* **INPUT MATERIAL**

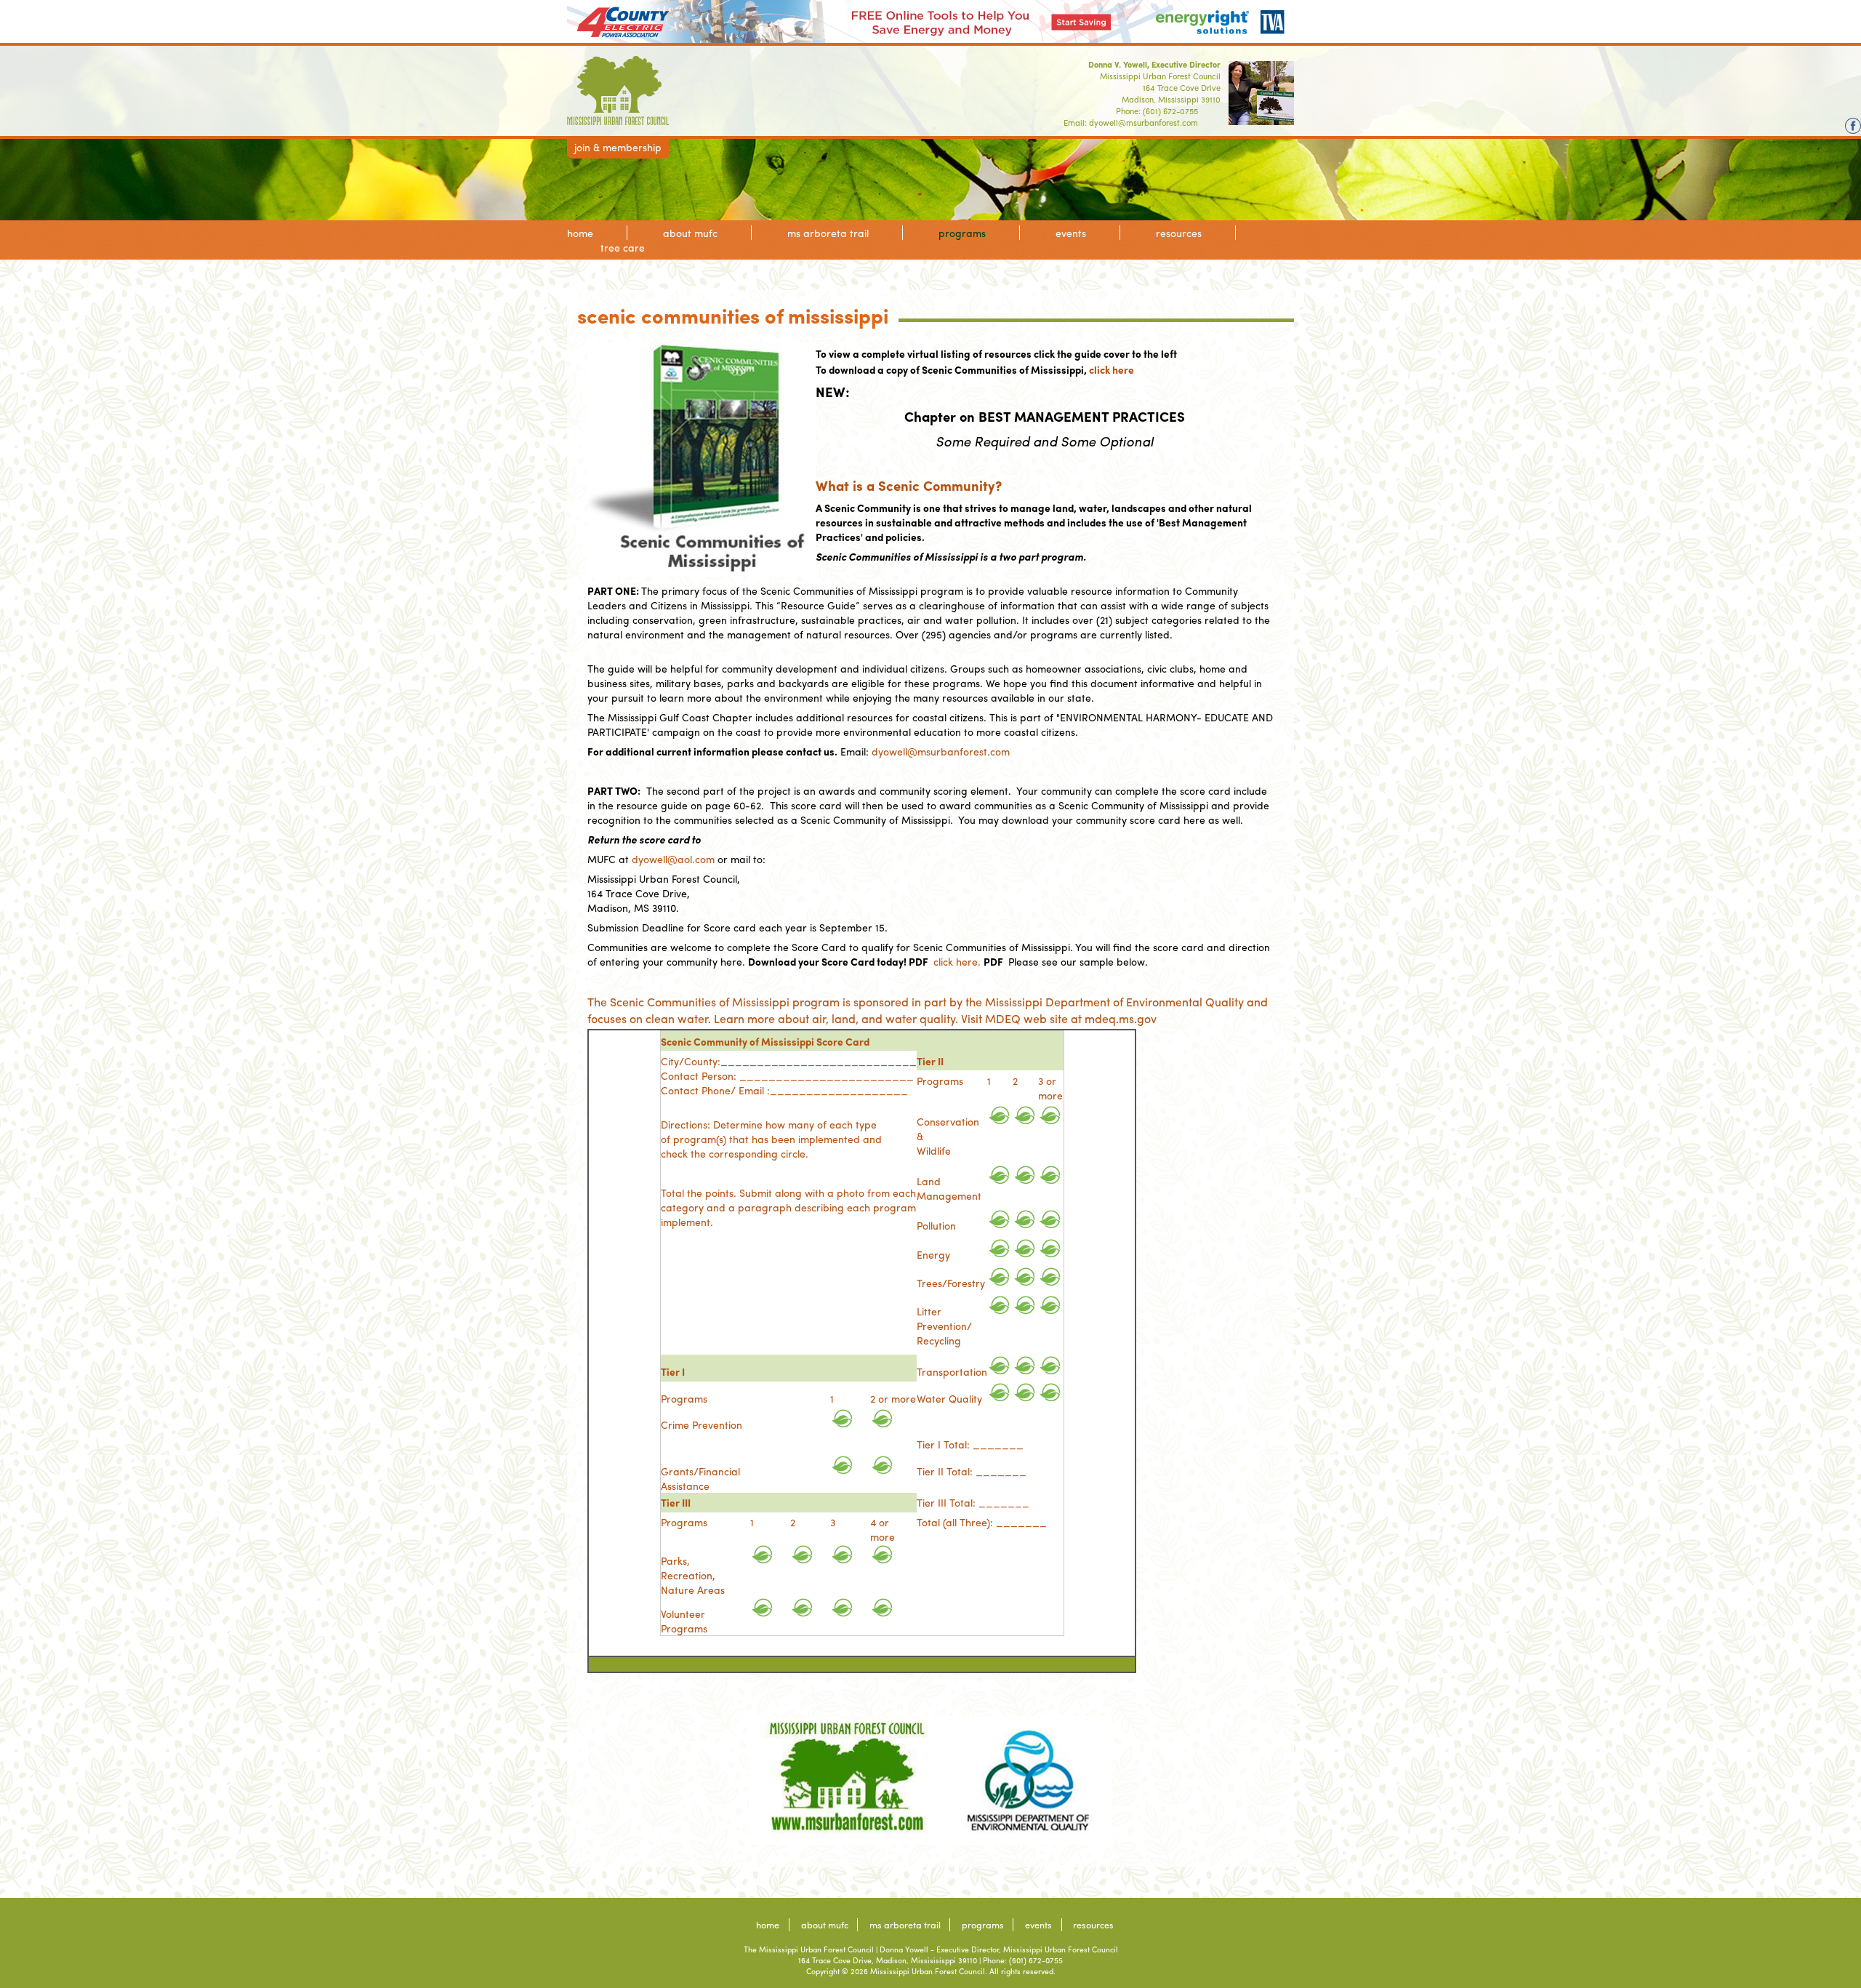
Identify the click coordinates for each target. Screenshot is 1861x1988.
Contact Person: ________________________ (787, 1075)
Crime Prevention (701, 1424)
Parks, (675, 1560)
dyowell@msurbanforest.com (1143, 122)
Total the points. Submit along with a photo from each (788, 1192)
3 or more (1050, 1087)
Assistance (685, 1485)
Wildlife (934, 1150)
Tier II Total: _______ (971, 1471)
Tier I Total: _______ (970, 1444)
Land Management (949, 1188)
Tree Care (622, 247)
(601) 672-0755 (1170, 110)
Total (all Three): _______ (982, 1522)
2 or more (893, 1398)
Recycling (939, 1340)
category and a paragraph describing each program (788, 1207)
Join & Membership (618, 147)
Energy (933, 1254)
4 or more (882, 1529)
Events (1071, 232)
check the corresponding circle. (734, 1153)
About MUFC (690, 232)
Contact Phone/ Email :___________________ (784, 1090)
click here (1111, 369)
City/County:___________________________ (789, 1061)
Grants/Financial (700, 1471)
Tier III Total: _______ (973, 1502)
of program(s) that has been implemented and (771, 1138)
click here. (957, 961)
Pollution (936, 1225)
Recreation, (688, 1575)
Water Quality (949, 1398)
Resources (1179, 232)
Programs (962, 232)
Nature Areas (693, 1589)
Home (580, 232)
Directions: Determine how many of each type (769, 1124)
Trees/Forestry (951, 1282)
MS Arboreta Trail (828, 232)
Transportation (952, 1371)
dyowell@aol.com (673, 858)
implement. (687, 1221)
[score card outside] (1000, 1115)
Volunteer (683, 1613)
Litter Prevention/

* **REQUIREMENT**
Take the lines of the material above from the first through the one containing "click here (1111, 369)", both included, and print them exactly without the pictures.

* **WRITTEN ANSWER**
Identify the click coordinates for each target. Screenshot is 1861x1988.
Contact Person: ________________________ (787, 1075)
Crime Prevention (701, 1424)
Parks, (675, 1560)
dyowell@msurbanforest.com (1143, 122)
Total the points. Submit along with a photo from each (788, 1192)
3 or more (1050, 1087)
Assistance (685, 1485)
Wildlife (934, 1150)
Tier II Total: _______ (971, 1471)
Tier I Total: _______ (970, 1444)
Land Management (949, 1188)
Tree Care (622, 247)
(601) 672-0755 (1170, 110)
Total (all Three): _______ (982, 1522)
2 or more (893, 1398)
Recycling (939, 1340)
category and a paragraph describing each program (788, 1207)
Join & Membership (618, 147)
Energy (933, 1254)
4 or more (882, 1529)
Events (1071, 232)
check the corresponding circle. (734, 1153)
About MUFC (690, 232)
Contact Phone/ Email :___________________ (784, 1090)
click here (1111, 369)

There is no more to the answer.